SilentCallsVictim wrote on Sep 20
th, 2010 at 9:00pm:
The basic fact which emerges from the nonsense littering this piece is that call charges for normal calls are becoming a thing of the past. The minority (34% in the case of BT) who pay for calls to landlines are incurring penalty charges. I hope that this article will help more to recognise this so that the percentages can be reduced.
The standard cost of a landline call to a geographic number, to be used when comparing with that for a 0845 or 0844 number, is 0p.
Indeed it is.
The same thing exists with mobile tariffs that have finite inclusive minutes. The cost of minutes in excess of those bundled are high and on a par with that for pay as you go tariffs.
The reason is the same.

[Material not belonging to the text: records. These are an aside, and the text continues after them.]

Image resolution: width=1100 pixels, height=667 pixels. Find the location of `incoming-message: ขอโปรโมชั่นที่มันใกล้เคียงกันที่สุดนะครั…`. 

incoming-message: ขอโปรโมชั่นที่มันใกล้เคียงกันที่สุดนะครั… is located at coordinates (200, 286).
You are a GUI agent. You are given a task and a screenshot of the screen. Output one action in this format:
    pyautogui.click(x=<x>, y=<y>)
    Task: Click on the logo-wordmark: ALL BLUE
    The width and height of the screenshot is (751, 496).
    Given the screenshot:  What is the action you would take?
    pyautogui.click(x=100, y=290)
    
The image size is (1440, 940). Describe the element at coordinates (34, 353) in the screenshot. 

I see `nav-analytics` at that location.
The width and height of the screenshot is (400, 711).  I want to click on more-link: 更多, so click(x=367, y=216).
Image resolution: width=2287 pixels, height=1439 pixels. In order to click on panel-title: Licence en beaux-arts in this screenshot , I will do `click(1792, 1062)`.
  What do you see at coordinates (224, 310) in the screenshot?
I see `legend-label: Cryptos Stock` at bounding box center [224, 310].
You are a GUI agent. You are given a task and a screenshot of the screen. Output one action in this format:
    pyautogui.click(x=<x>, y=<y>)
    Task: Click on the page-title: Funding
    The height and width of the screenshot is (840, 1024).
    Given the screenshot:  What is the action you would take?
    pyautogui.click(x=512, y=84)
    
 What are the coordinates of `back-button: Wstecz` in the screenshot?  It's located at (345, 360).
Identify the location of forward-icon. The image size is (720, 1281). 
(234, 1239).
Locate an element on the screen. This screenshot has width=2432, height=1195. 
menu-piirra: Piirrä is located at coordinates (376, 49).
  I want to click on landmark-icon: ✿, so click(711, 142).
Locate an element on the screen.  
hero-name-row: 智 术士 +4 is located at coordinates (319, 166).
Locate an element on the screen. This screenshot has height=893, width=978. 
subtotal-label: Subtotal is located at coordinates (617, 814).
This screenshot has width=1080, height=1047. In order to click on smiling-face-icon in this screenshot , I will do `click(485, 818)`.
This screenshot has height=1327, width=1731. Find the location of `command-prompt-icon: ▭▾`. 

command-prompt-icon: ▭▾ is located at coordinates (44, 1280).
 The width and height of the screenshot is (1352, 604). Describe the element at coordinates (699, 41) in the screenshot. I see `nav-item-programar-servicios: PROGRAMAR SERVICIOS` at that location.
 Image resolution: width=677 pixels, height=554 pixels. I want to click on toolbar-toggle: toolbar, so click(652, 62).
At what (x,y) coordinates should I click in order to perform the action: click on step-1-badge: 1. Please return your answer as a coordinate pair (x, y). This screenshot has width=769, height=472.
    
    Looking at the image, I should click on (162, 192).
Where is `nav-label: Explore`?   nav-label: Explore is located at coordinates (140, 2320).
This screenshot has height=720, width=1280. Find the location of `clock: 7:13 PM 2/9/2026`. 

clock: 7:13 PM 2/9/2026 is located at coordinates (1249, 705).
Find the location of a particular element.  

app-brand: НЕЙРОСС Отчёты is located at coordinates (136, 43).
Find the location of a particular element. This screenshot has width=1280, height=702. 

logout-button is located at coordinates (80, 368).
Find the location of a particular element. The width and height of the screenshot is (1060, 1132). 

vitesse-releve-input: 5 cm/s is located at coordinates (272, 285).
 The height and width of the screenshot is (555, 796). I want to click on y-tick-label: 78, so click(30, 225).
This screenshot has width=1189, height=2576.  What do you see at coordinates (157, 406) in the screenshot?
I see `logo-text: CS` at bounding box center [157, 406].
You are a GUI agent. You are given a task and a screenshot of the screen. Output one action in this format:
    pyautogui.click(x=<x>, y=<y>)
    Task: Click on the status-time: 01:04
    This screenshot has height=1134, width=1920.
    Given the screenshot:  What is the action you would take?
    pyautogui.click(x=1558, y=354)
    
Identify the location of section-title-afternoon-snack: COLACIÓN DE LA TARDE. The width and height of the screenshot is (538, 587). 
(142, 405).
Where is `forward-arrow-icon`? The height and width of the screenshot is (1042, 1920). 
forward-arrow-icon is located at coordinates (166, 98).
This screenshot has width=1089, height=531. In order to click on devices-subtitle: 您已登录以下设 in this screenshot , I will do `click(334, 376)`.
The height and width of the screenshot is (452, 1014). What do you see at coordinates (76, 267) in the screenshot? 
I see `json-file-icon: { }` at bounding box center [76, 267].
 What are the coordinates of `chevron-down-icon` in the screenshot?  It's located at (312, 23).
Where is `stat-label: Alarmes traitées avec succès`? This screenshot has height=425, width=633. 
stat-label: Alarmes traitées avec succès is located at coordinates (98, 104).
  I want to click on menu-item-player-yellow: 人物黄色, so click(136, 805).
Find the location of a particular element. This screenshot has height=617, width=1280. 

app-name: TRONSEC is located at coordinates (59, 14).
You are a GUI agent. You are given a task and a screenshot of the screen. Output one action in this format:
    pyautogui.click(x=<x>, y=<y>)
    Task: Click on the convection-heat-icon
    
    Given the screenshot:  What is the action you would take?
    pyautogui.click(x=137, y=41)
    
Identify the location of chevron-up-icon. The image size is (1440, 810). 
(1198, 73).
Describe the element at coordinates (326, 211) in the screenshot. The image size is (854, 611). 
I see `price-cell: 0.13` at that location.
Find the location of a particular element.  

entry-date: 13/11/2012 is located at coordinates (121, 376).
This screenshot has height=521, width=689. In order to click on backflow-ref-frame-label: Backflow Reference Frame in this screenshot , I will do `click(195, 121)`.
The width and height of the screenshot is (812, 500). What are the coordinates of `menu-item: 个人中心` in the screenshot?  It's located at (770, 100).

If extra call minutes weren't as expensive, then there would be less incentive to drive subscribers onto more expensive tariffs with greater volumes of inclusive minutes.
Trenod wrote on Sep 22
nd, 2010 at 11:54pm:
One significant BT price increase that the Mail doesn't mention is the 20p hike in the payphone minimum fee in June. Before then, 40p gave you a 20-minute call (equal to 2p a minute). Now the minimum amount you have to put in is 60p, which gives you up to 30 minutes. That's still only the equivalent of 2p a minute, which is an absolute bargain compared to the daytime rates of all landline and mobile phone providers, and every 15 minutes thereafter will set you back a mere 10p (about 0.67p a minute) - but come on, who on earth wants to stand in a drafty, noisy phonebox for half an hour? Most people who still use payphones only do so for short, organisational calls (e.g. "Hi Dad, can you come and pick me up from the station please?") - not social ones! If your call is only likely to last a few minutes, it's cheaper to use your mobile. How's that going to encourage people to use the payphones? The increases have been rapid and startling... From decimalisation in 1971 until 1984, the minimum call fee was 2p. From 1984 to 2000 it remained a reassuringly low 10p. But since 2000 it's gone up no less than FOUR times, in direct response to the rise in mobile phone usage: up to 20p in 2000, 30p in 2004, 40p in 2006 and a whopping 60p in 2010! Now I fully appreciate that BT has been making a big loss on payphones since mobiles became popular a decade ago, but putting the minimum call charge up to extortionate levels is really not the answer, as it will just drive people away from payphones and towards their mobiles! It's a Catch-22 situation!! The best solution would be for that old dog with no teeth, Ofcom, to realise that it is simply no longer fair or even acceptable, in this age of competition and deregulation, for ONE provider (privatised as long as 26 years ago) to have to provide an ailing public service largely by itself. ALL the major telephone providers - landline and mobile - should be required to share the burden, by paying an annual fee to BT towards the upkeep of the national payphone service.
I agree with you here, although I don't believe that the cost of payphones will drive people to use mobiles. That suggests that you think that if payphones were cheaper than mobiles, that people would really use them instead of dipping their hand in their pocket for their mobile phone.
At the end of the day, public payphones are undoubtedly a public service that are unprofitable for any private organisation, apart from where BT's competitors have cherry-picked there locations, such as in busy train stations and bustling shopping streets.
Trenod wrote on Sep 22
nd, 2010 at 11:54pm:
… I can make exactly the same call on my Pay as You Go mobile phone (on the Vodafone Smartstep tariff of 30p per minute for the first 3 minutes and 5p per minute thereafter) for a mere 22p more (£2.25)!!! Vodafone no longer offers Smartstep for new supply, but even with the flat-rate 8p per minute rates of Asda, Tesco and giffgaff (currently the cheapest PAYG rates on the market), such a call only comes to £2.40 (just 37p more than with BT). And, unlike BT, they don't charge a premium for calls to other mobiles! …
But unlike BT, they do charge a premium for calling landlines and don't offer discounts for connecting calls to mobiles on their own networks (for which they don't incur termination charges).
SilentCallsVictim wrote on Sep 23
rd, 2010 at 6:49am:
The important point to remember however, especially when making comparisons with the cost of calling revenue sharing numbers, is that the rates charged for normally inclusive calls are PENALTY rates imposed on those who select a call plan to cover one period and then make calls at another time.
We must get away from the idea that these rates are the standard BT call charges - they are not.
One reason for the abolition of the BT Standard tariff was because when BT's competitors made comparisons, they did so with it and not BT's main tariffs, set-up to compete in the open market. (BT Standard was essentially the "pre-competition" tariff.)